The connexion of the name of Hermes with alchemy will explain what is meant by hermetic sealing, and will account for the use of the phrase “hermetic medicine” by Paracelsus, as also for the so-called “hermetic freemasonry” of the middle ages.
Besides Thoth, Anubis (q.v.) was constantly identified with Hermes; see also Horus.

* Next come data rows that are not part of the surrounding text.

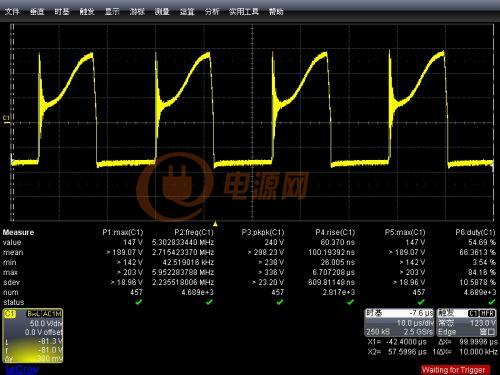Open the 时基 timebase descriptor box
The image size is (500, 375).
point(399,322)
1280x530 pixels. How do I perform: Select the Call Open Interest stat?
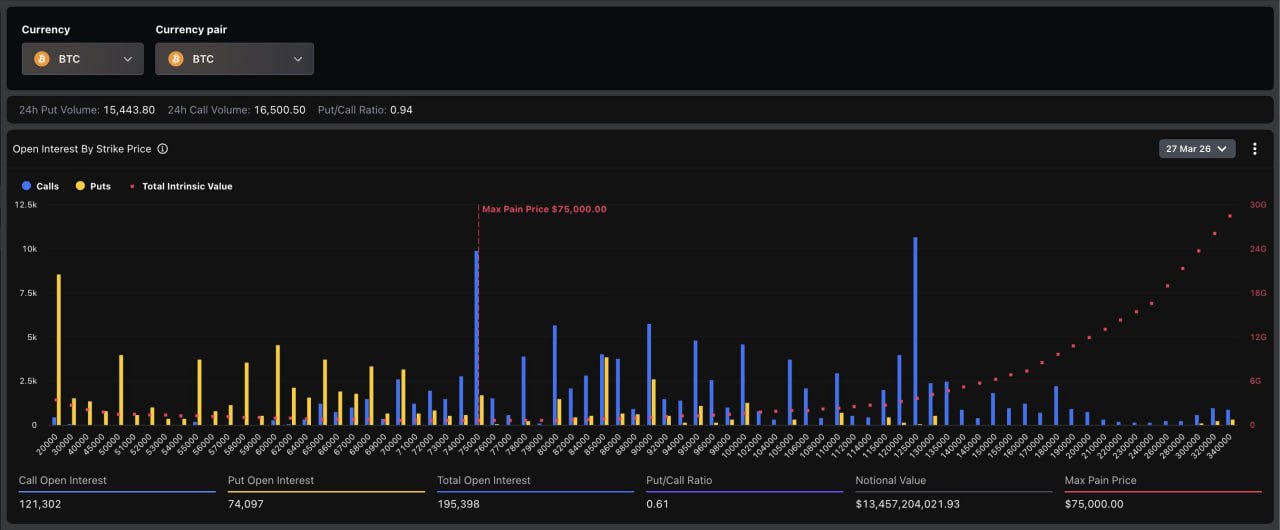point(62,481)

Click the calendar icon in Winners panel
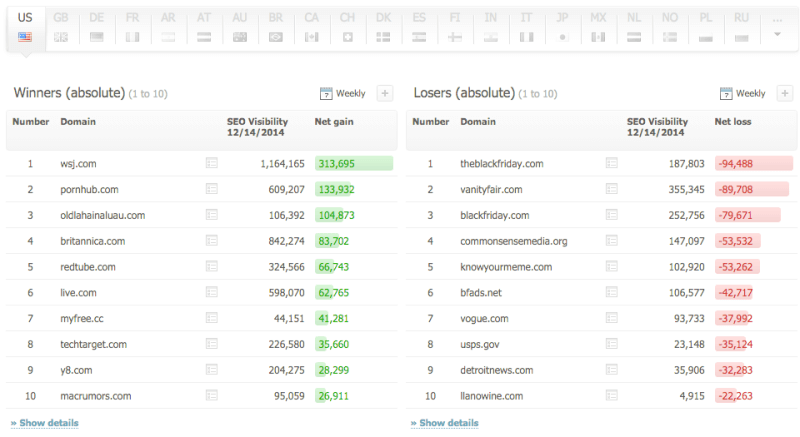[x=325, y=94]
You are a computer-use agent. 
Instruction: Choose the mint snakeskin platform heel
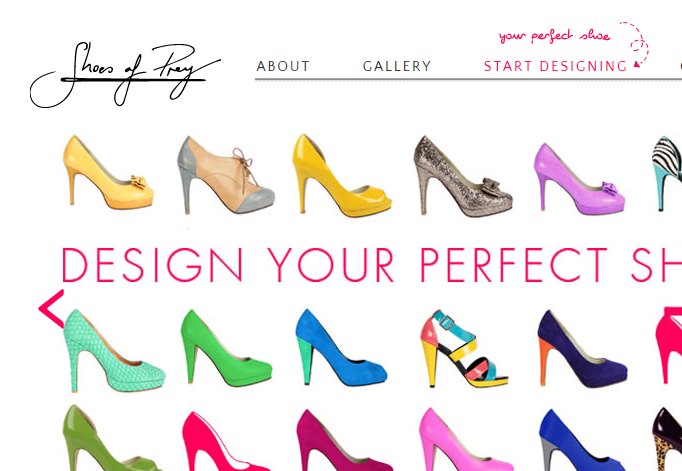point(114,351)
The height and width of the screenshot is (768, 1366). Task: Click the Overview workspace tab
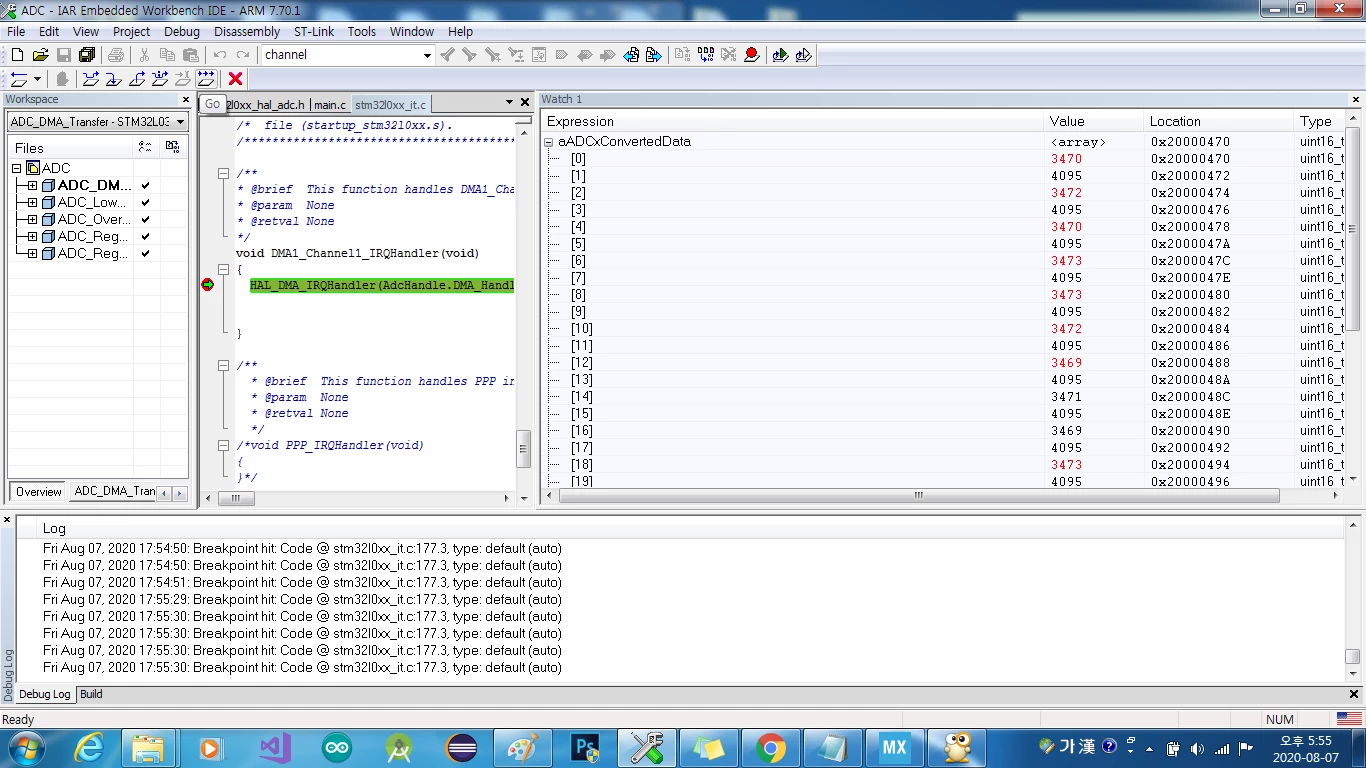click(39, 492)
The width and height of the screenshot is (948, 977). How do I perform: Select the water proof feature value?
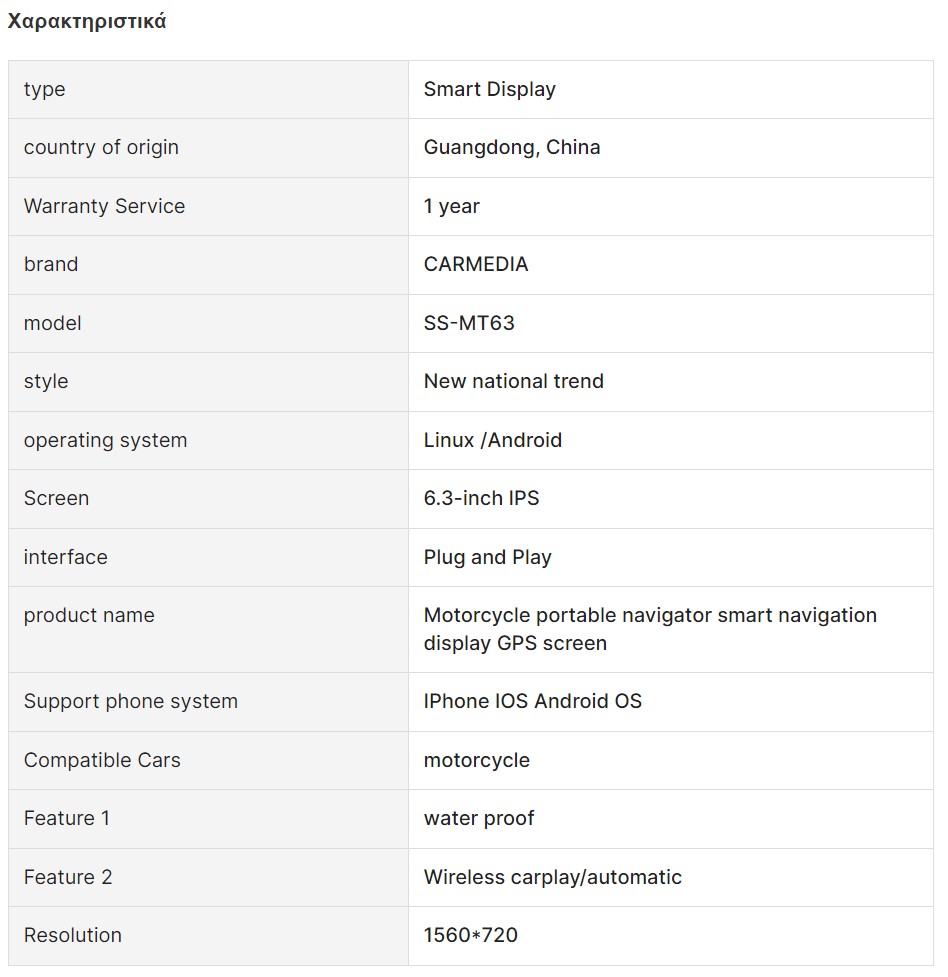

See Ursinus, De Zoroastre, Hermete, &c. (Nuremberg, 1661); Nicolas Lenglet-Dufresnoy, L’Histoire de la philosophie hermétique (Paris, 1742); Baumgarten-Crusius, De librorum hermeticorum origine atque indole (Jena, 1827); B. J. Hilgers, De Hermetis Trismegisti Poëmandro (1855); R. Ménard, Hermès Trismégiste, traduction complète, précédée d’une étude sur l’origine des livres hermétiques (1866); R. Pietschmann, Hermes Trismegistus, nach ägyptischen, griechischen, und orientalischen Überlieferungen (1875); R. Reitzenstein, Poimandres, Studien zur griechisch-ägyptischen und frühchristlichen Literatur (Leipzig, 1904); G. R. S. Mead, Thrice Greatest Hermes (1907), introduction and translation.